SOAP


Simple Object Access Protocol provides a way for applications to communicate with each other over the Internet, independent of platform. Unlike OMG's IIOP, SOAP piggybacks a DOM onto HTTP (port 80) in order to penetrate server firewalls, which are usually configured to accept port 80 and port 21 (FTP ) requests.

SOAP relies on XML to define the format of the information and then adds the necessary HTTP headers to send it.
SOAP was developed by Microsoft, DevelopMentor, and Userland Software and has been proposed to the Internet Engineering Task Force (IETF ) as a standard.


In the Beginning: SOAP 98
When SOAP started in early 1998, there was no schema language or type system for XML (in fact, XML 1.0 had just become a full Recommendation that quarter). If you look at earlier versions of the SOAP spec (including XML-RPC, which was subsetted from the 1998 SOAP spec), most of the focus was on defining a type system. The original type system of SOAP (and XML-RPC) had a handful of primitive types, composites that are accessed by name (a.k.a. structs) and composites accessed by position (a.k.a. arrays). Once we had these representational types in place, we modeled behavioral types by defining operations/methods in terms of pairs of structs and, at least on the DevelopMentor and Microsoft sides, aggregated these operations into interfaces. Hence the RPC flavor that people associate with SOAP.

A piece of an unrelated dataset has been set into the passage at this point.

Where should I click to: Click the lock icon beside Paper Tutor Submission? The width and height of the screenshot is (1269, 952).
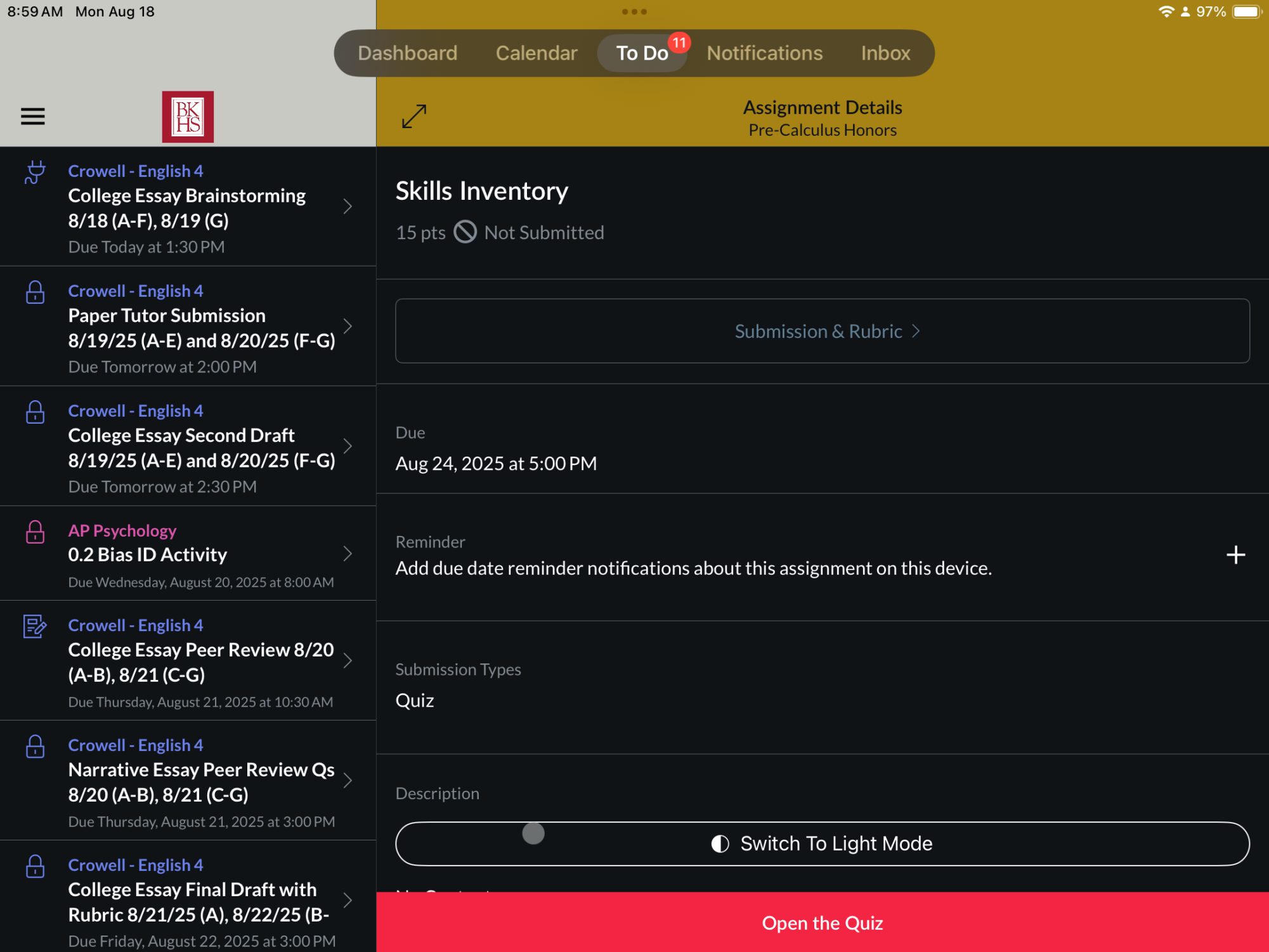(36, 292)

SOAP is what most people would consider a moderate success. The ideas of SOAP have been embraced by pretty much everyone at this point. The vendors are starting to support SOAP to one degree or another. There are even (unconfirmed) reports of interoperable implementations, but frankly, without interoperable metadata, I am not convinced wire-level interoperability is all that important. It looks like almost everyone will support WSDL until the W3C comes down with something better, so perhaps we'll start to see really meaningful interoperability in the very near future.